May you practice with peace, love, and joy |
I
don’t love yoga. I like practicing yoga,
but yoga itself is not something to love.
Love
is a feeling that I have. Love is
something I can try my best to generate within myself and spread to
others.
So I
practice yoga and do it with loving intentions.
When
I teach yoga, I try my best to teach with love.
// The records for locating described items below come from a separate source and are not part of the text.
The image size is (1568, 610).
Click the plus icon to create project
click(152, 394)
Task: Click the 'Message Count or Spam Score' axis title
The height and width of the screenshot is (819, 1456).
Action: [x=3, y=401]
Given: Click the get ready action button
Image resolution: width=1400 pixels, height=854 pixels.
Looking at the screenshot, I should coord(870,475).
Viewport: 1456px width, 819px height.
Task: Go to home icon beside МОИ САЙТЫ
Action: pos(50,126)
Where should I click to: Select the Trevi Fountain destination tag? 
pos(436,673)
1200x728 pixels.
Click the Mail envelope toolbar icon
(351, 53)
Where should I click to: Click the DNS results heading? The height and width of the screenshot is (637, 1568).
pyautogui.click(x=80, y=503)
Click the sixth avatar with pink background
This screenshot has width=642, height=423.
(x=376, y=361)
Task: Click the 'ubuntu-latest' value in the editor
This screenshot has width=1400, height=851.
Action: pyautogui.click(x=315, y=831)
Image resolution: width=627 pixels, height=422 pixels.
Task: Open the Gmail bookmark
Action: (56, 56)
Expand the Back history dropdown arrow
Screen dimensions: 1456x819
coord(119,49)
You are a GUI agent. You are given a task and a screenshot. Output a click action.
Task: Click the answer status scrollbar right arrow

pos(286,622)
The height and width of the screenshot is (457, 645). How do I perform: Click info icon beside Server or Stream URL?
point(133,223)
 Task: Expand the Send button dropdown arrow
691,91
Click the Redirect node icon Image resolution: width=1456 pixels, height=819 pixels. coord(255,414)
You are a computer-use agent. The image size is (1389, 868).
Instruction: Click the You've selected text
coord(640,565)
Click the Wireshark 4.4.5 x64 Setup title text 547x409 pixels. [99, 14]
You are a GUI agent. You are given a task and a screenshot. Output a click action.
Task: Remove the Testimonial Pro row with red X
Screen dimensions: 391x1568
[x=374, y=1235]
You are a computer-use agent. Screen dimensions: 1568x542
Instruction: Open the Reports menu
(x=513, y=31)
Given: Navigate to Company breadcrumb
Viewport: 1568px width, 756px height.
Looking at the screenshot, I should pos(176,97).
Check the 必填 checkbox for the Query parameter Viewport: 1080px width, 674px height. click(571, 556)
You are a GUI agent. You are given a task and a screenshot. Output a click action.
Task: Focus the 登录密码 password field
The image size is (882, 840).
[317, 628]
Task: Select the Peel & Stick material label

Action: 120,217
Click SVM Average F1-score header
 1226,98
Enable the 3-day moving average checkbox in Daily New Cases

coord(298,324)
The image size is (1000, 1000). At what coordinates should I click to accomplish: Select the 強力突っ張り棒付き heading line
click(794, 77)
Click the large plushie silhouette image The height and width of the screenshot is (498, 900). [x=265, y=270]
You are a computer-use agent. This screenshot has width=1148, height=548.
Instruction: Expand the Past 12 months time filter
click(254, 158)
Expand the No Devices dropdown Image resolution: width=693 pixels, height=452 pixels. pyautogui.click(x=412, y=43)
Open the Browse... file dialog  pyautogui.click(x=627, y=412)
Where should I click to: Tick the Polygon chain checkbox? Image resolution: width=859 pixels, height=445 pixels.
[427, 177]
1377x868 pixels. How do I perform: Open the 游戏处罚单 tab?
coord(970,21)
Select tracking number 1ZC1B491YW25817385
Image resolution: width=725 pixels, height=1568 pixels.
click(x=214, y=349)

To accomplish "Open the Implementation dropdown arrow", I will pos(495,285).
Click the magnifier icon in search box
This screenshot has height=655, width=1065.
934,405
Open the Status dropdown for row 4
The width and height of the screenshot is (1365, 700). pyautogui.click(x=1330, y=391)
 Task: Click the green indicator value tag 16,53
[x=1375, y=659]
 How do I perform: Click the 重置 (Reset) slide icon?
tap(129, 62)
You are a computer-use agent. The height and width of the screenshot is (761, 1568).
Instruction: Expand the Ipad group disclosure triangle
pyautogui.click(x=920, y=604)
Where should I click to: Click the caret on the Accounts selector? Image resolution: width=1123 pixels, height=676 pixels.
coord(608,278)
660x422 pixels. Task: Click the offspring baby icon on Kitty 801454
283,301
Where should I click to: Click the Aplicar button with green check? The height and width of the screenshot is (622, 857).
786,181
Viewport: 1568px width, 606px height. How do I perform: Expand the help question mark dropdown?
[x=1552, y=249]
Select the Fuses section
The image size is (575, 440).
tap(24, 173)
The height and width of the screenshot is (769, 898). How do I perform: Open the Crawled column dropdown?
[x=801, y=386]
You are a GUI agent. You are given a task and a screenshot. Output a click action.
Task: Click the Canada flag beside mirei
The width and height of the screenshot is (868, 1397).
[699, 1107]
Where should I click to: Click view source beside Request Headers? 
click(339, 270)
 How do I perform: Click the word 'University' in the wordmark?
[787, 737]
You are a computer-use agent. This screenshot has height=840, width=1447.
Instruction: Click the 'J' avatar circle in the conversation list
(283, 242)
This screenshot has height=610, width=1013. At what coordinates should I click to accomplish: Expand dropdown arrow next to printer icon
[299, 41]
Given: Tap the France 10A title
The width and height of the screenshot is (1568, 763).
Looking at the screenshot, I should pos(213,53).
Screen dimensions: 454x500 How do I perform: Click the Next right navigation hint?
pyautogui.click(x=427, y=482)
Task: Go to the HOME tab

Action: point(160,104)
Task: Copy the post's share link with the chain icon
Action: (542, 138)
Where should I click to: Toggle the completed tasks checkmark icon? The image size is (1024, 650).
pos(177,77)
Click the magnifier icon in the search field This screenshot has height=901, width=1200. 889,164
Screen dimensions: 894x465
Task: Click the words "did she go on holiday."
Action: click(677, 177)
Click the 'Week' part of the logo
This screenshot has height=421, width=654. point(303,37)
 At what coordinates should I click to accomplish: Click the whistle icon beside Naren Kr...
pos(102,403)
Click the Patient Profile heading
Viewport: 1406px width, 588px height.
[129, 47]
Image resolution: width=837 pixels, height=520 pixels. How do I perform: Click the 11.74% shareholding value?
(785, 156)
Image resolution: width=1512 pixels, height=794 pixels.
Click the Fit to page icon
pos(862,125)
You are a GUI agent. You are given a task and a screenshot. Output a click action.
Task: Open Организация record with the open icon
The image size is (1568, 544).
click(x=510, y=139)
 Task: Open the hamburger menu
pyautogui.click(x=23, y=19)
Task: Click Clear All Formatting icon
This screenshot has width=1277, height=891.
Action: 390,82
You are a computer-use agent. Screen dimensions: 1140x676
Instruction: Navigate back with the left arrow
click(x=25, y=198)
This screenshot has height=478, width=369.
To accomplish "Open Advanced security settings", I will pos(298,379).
Whether I am teaching myself (we are all our own teachers) or teaching
to students in front of me is irrelevant; I make my best efforts to ensure it
is all done with love.
When
I practice/teach I try my best to impart feelings of happiness without any
strings attached. Without thought for
what others may do for me.
That
is a not such a bad way to live life.
One
of the barriers that can block the flow of love arises because it can be hard
to let go of some of the strings—some of the expectations—we have when we do
something. This is especially so for some
of the more subtle or hidden expectations we have when we practice.
Like
the expectation that the yoga will do something for me. That the pose will do something for me. That the breath will do something for
me. Or, as a student, that the teacher
will do something for me (or, in life, that another person will do something
for me).
So, I
try to remember the pose is a guide. The
practice is a guide. The teacher is a
guide. But I, I am the one that does
something for me.
To
help us on our way to a loving practice and loving interactions we can do
something. Perhaps start by practicing
the art of listening and looking deeply?
That can help us understand what we do (and do not) need to do.
Deep
listening and deep looking don’t just happen, although we sometimes do get
flashes of insight. Deep listening and
deep looking need to be practiced.
I
try my best. But people do sometimes
walk away from me feeling unhappy so I need to practice more. I sometimes walk
away from my yoga practice feeling a bit ‘off’ so I need to practice more.
A
piece of practical advice I was once given was to try to practice the art of
letting go.
The
person who gave me this advice was an ordinary though exceptional person. In fact he did not tell me to practice
letting go as such, instead he said to me, “everyone has expectations but when
you become attached to those expectations, especially when they are not met,
this is where the difficulty and suffering arises” (he was a Buddhist and
brought up surrounded by Buddhist teachings).
Those
words were like seeds planted in my brain.
They hung around for a while until I started to nurture them a
little.
By
practicing deep listening and looking I could see how many of my unhelpful or
unhappy thoughts and feelings arose at times when I had expected something to
happen but it did not.
By
practicing deep looking and listening I could then go a step further and see
that the true source of my unhappiness was that I was still attached to the
expected outcome.
It
could be something as mundane as expecting a handstand in a sequence that never
came. And then feeling a little out of
sorts for the rest of the class because it was not there.
It
could be something like a person dying when you expected them to be alive. It was only 20 years later that I realized
that a lot of my suffering after the death of my mother when I was a girl was
because I was clinging to the expectation that she should still be alive.
The
more I practice the more I sense that the most lovely (and loving) practices
and interactions I have—the ones where I feel the most peace, love, and joy—are
also the ones where I have expectations but where I am not attached to
them.
Of
course I can (and generally do) expect that this pose, this breathing, this
teacher, this person might do something.
It is hard for me not to have expectations (and the reality is the
practice of yoga does do something—but not always what you expect).
But
the more I practice deep looking and deep listening I realize that, among other
things, attachment to those expectations, when they are unmet, blocks the
feelings of love, of joy, of peace I feel (in life and in yoga).
And
the more I realize this, the easier it is to let go.
One
of the best ways I have found to enhance the feelings of love, of joy, of
peace, in my own practice (of yoga and of life) is when I come expecting something
(even if I cannot articulate what it is) but open to the possibility of almost
anything.
The
important thing, for me, seems to be that I just come. That I am present. That I am there. That I am open to what may (or may not)
happen. And that when I come—open and
present—it is with an attitude of love.
Towards myself and towards others.
May
your practice, in yoga and in life, be peaceful, loving, and happy.